Charlotte Aguttes-Reynier, l’oeil d’une experte en art moderne en Indochine

À l’aube du centenaire de la création de l’École des beaux-arts de l’Indochine à Hanoi, un livre intitulé "L’Art moderne en Indochine" de l’experte française Charlotte Aguttes-Reynier lève le voile sur un pan complet de l’histoire des beaux-arts du Vietnam et au-delà de ses frontières.
Charlotte Aguttes-Reynier, l’oeil d’une experte en art moderne en Indochine ảnh 1La chercheuse française Charlotte Aguttes-Reynier (à droite) lors de la parution de son livre à Hanoi.
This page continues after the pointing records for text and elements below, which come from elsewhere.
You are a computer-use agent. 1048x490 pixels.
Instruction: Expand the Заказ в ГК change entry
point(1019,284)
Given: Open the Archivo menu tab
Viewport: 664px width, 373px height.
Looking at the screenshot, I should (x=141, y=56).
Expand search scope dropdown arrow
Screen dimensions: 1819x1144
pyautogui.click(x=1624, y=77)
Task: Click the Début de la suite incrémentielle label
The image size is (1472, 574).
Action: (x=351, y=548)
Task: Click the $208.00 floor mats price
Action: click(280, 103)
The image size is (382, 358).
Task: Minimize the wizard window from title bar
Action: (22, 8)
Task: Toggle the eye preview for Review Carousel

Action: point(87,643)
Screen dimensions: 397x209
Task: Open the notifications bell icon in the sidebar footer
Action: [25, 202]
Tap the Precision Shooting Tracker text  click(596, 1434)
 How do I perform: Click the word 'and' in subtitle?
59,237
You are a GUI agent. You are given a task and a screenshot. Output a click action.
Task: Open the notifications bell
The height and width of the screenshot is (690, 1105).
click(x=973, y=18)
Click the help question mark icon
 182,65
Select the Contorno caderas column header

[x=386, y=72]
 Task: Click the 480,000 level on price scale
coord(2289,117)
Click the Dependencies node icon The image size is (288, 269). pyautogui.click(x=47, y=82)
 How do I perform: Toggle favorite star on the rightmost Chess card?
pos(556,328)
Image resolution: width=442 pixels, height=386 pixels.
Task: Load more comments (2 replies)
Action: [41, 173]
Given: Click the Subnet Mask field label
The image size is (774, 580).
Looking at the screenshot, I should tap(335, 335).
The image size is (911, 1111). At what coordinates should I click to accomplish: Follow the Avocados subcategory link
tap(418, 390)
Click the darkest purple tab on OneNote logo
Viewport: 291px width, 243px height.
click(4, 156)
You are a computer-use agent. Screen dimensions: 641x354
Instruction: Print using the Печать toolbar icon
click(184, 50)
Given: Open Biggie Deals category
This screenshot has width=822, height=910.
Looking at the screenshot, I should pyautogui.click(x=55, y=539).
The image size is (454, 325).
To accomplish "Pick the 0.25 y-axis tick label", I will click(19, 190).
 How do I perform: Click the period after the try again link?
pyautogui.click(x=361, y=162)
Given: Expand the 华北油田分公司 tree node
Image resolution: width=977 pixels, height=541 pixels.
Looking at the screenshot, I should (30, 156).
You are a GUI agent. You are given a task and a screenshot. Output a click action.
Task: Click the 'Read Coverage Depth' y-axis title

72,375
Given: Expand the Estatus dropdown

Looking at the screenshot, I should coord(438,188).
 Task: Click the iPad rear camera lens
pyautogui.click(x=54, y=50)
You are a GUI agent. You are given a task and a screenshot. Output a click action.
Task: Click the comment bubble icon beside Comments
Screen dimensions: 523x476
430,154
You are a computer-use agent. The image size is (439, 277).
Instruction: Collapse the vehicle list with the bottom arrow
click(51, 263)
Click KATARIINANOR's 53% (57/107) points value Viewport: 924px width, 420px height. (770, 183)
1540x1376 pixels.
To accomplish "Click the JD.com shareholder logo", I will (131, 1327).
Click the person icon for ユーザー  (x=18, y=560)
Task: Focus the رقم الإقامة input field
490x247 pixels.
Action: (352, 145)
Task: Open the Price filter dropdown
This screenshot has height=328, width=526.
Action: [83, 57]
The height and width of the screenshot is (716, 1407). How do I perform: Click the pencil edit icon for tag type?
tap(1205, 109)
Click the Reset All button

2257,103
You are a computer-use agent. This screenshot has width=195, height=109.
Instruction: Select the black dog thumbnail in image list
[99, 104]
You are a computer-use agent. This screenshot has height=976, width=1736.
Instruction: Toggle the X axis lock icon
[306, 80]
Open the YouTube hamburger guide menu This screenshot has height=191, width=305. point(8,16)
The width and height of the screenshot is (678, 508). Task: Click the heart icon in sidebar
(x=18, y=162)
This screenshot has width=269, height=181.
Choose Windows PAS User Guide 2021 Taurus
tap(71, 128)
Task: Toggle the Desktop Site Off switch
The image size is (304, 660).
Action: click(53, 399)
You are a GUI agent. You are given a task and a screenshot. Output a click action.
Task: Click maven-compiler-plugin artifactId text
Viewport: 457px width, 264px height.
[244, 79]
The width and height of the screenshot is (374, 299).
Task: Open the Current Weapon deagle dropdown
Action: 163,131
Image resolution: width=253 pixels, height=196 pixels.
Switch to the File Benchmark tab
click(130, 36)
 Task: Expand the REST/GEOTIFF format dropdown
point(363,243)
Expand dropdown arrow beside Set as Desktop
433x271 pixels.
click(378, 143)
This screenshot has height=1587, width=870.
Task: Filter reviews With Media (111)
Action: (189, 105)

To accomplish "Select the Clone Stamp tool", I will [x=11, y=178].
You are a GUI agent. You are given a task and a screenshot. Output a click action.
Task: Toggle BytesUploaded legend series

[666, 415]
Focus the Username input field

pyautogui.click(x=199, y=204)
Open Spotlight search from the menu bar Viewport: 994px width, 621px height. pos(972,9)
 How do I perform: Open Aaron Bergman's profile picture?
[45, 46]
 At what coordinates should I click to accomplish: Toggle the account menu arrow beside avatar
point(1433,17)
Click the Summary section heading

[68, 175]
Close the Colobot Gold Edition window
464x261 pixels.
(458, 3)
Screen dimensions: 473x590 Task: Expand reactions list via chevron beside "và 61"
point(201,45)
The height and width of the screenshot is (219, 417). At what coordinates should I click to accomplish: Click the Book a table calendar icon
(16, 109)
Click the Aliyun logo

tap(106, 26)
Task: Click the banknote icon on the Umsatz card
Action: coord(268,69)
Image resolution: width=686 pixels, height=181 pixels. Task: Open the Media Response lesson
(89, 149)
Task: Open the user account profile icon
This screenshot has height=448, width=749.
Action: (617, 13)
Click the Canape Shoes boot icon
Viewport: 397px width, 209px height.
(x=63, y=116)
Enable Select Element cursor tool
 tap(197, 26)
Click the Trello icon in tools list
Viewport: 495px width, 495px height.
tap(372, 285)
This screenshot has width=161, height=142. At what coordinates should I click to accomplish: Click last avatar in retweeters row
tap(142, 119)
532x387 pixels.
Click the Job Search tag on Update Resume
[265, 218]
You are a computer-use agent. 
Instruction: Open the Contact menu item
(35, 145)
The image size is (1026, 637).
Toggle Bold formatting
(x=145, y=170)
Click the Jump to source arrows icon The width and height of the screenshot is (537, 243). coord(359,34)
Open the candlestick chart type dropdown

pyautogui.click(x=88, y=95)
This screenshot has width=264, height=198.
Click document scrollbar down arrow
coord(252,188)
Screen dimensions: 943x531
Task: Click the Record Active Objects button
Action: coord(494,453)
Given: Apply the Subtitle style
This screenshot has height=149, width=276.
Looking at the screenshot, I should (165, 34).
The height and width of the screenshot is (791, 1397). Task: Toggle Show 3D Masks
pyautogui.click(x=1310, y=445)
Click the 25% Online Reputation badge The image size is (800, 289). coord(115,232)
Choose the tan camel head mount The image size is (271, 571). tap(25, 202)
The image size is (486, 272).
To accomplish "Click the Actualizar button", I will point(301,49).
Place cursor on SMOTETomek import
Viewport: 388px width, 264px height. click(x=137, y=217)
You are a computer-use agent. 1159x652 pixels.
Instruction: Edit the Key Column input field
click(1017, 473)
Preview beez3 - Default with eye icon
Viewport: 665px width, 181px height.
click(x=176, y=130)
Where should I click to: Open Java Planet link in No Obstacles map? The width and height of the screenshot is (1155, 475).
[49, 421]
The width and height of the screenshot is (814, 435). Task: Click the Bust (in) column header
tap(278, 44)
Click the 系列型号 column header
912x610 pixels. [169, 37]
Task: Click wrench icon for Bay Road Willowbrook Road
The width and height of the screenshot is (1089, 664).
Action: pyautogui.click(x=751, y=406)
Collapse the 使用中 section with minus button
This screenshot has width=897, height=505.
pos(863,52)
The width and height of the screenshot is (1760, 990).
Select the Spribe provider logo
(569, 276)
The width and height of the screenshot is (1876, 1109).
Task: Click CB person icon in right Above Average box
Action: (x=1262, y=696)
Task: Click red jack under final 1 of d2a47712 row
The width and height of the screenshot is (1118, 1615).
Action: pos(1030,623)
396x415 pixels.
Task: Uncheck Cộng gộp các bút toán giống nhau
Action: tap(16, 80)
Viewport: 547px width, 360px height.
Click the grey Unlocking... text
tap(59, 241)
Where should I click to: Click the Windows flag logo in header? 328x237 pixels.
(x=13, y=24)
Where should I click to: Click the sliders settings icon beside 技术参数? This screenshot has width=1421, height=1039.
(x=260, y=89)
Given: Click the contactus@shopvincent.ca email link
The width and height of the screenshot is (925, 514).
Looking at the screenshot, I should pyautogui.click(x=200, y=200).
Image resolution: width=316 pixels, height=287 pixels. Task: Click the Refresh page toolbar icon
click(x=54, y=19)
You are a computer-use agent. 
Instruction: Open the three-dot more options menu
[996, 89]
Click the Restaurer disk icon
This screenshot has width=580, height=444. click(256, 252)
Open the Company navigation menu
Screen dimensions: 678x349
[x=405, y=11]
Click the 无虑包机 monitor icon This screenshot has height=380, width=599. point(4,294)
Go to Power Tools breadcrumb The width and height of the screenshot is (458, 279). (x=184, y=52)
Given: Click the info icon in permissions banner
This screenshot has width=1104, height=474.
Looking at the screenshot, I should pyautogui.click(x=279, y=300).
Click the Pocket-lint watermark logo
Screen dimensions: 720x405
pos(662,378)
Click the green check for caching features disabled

Photo : VietnamPlus

Hanoi (VNA) – À l’aube du centenaire de la création de l’École des beaux-arts de l’Indochine à Hanoi, un livre intitulé "L’Art moderne en Indochine" de l’experte française Charlotte Aguttes-Reynier lève le voile sur un pan complet de l’histoire des beaux-arts du Vietnam et au-delà de ses frontières.

D’Inguimberty à Alix Aymé, de Nguyên Phan Chanh à Vu Cao Dàm, en passant par Mai Trung Thu et Lê Phô, professeurs ou élèves, ils dessinent, peignent, sculptent, travaillent la laque, exposent… Dirigée par Victor Tardieu puis Évariste Jonchère, cette école connaît entre 1925 et 1945 une période d’émulation artistique d’une grande richesse à l’origine du renouveau de l’art moderne au Vietnam.

Forte de dix années de recherches et d’expertises, Charlotte Aguttes-Reynier retrace le parcours des acteurs principaux de cette période dans ce volume abondamment illustré et documenté. Elle a accordé une interview à l’Agence vietnamienne d’information (VNA).

- Qu’est-ce qui vous a inspiré à étudier les arts indochinois ?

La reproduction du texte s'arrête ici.